Let’s take a moment and review how Bayesian statistics works. Most Bayesian analyses start with a prior over the unknown parameter(s). The prior is intended to convey one’s knowledge about the parameter(s) before (or prior — hence the name) when running the experiment. A prior is said to be “informative” if we know a lot about the parameter(s) prior to the experiment, and hence can specify a very narrow — in the sense that the probability is concentrated around a small set of values — prior. If we do not have very much pre-experiment knowledge about the parameter(s), then we can make our prior more variable — in essence, wider — to account for this uncertainty. Once data is collected, Bayesians will update their prior by combining their pre-experiment beliefs with evidence from the experiment.

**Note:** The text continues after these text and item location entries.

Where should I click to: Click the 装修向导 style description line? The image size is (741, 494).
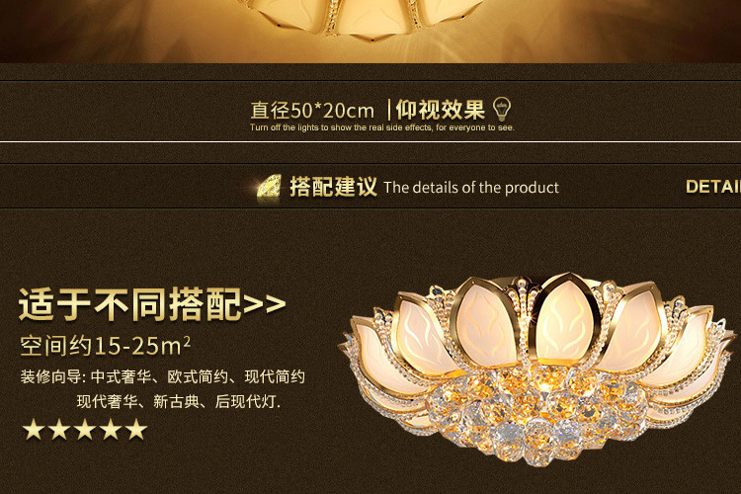coord(163,376)
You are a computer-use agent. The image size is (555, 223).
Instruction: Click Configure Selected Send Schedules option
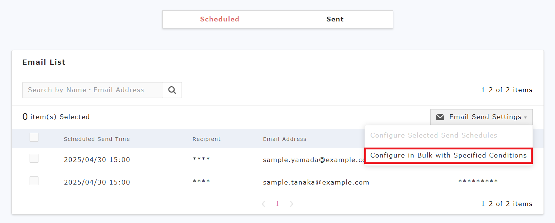pos(433,135)
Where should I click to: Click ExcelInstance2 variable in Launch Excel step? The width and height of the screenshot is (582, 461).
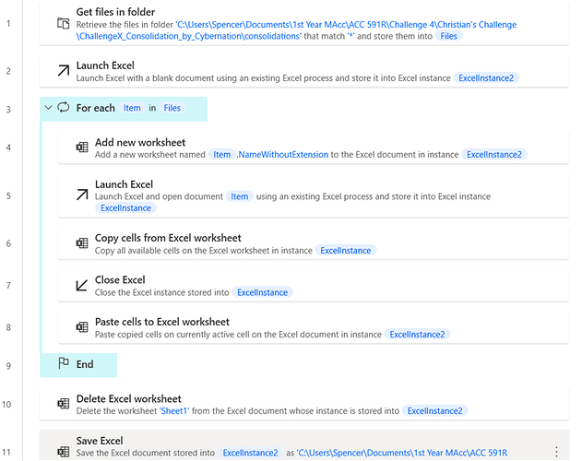pos(486,78)
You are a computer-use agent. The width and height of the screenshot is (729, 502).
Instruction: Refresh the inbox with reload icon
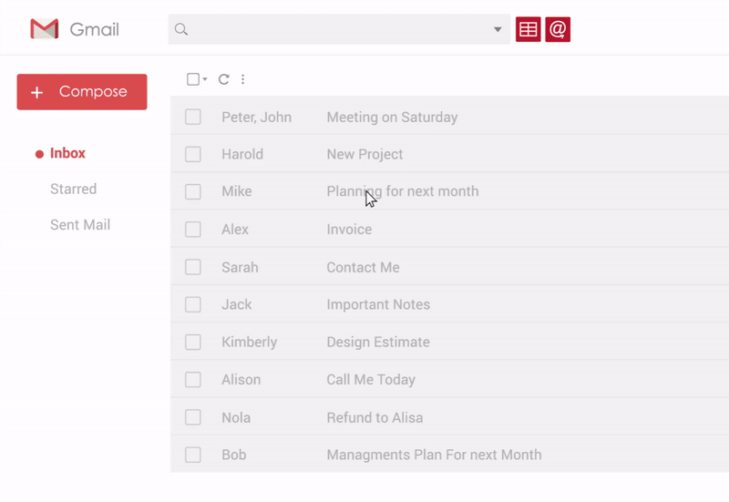224,79
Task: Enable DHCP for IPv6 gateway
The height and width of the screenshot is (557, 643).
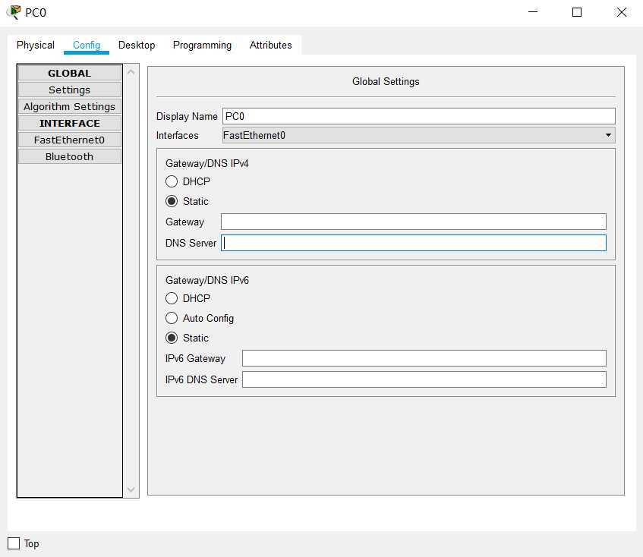Action: point(172,298)
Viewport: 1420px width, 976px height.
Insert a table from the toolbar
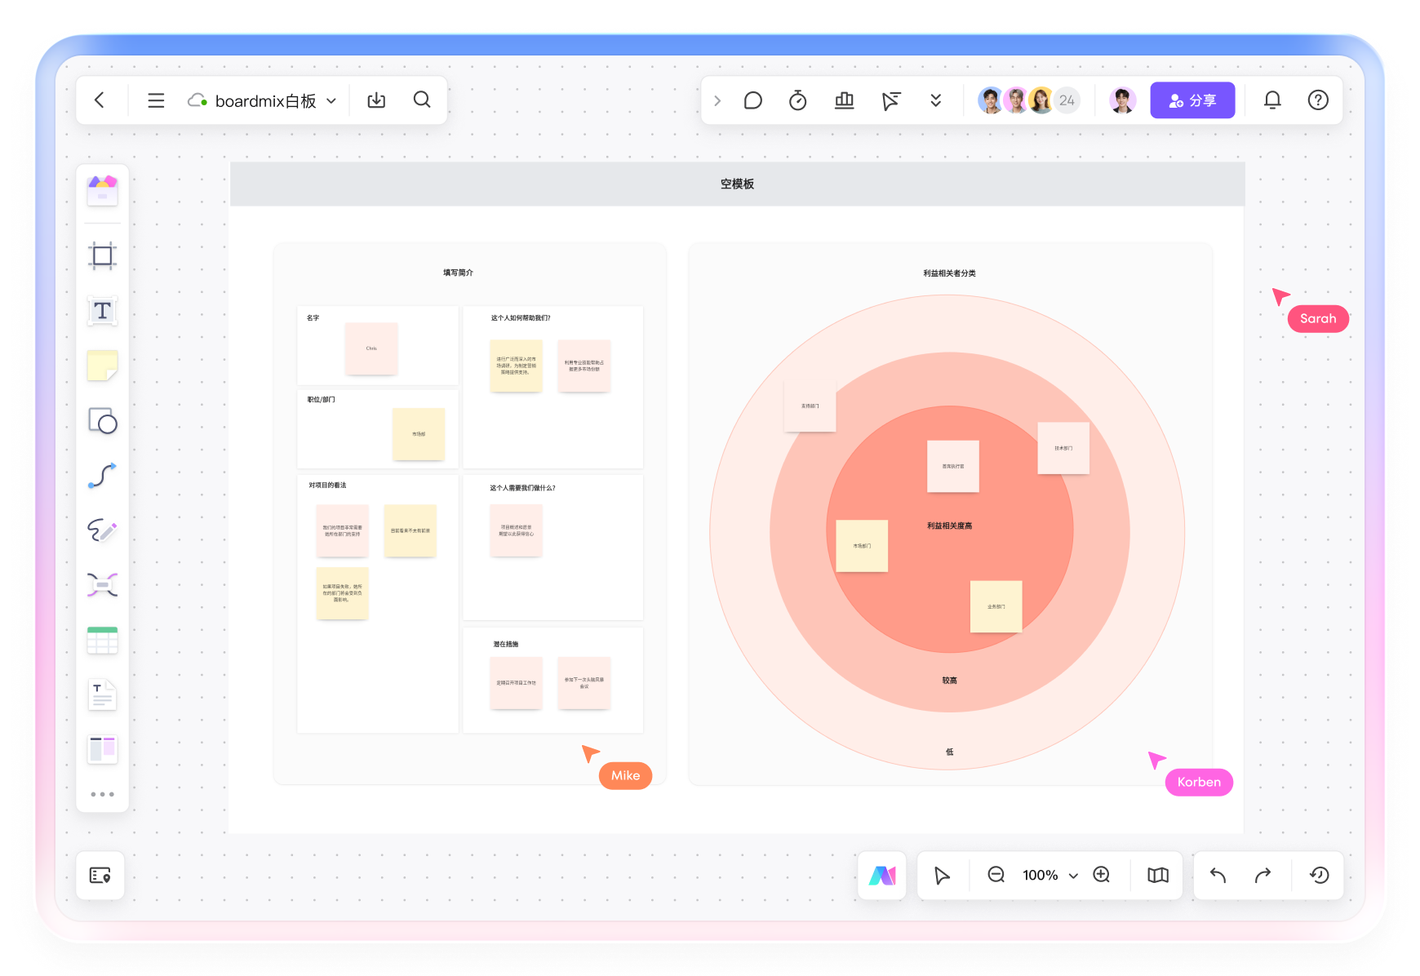(x=102, y=641)
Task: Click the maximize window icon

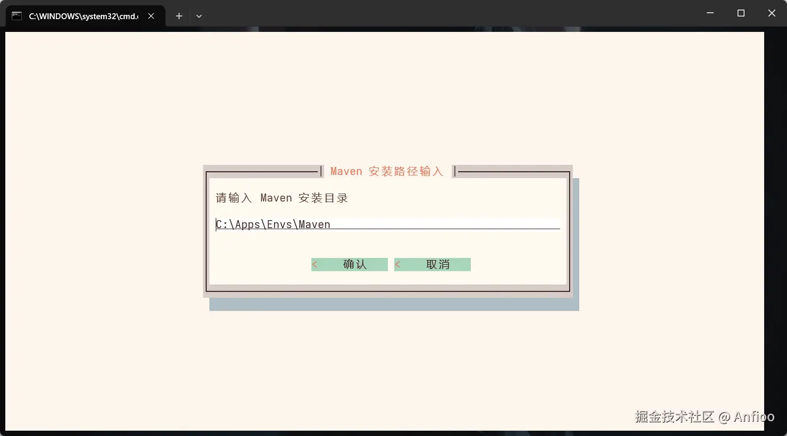Action: point(741,13)
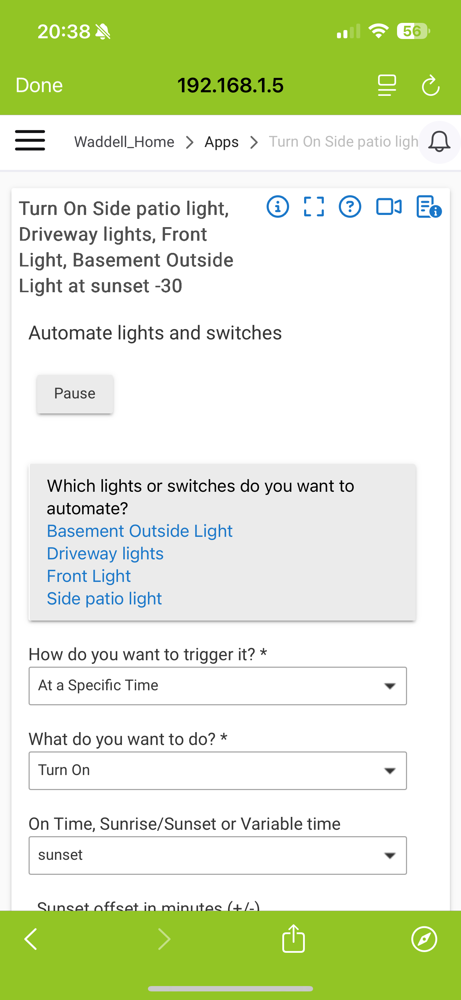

This new set of beliefs is the posterior distribution (posterior because it comes after having collected data). The posterior can then be used to summarize the new knowledge about the parameter(s) of interest. For more on Bayesian analysis, we recommend reading Eppo’s docs. For some models and under certain parameterizations, it is true that “flat” prior will result in inferences similar to a frequentist analysis, and perhaps those models are all we intend to use.
However, Bayesian statistics is not limited to these types of models, even in the context of A/B testing. As an example, one could (and perhaps should) use hierarchal Bayesian modeling to partially pool estimates of lift to get an estimate of aggregate impact while also combating exaggerated effects due to the winner’s curse, similar to Apple’s approach.
We at Eppo are very aware of these benefits and use similar concepts in our Bayesian Aggregate Impact Estimator. Using a flat prior in a hierarchical model would remove all benefits from this approach and, in fact, could “pull estimates apart,” resulting in implausible estimates as Andrew Gelman describes in a 2013 blog post. In the case of hierarchical Bayesian models, a flat prior has the opposite effect that one would want or expect.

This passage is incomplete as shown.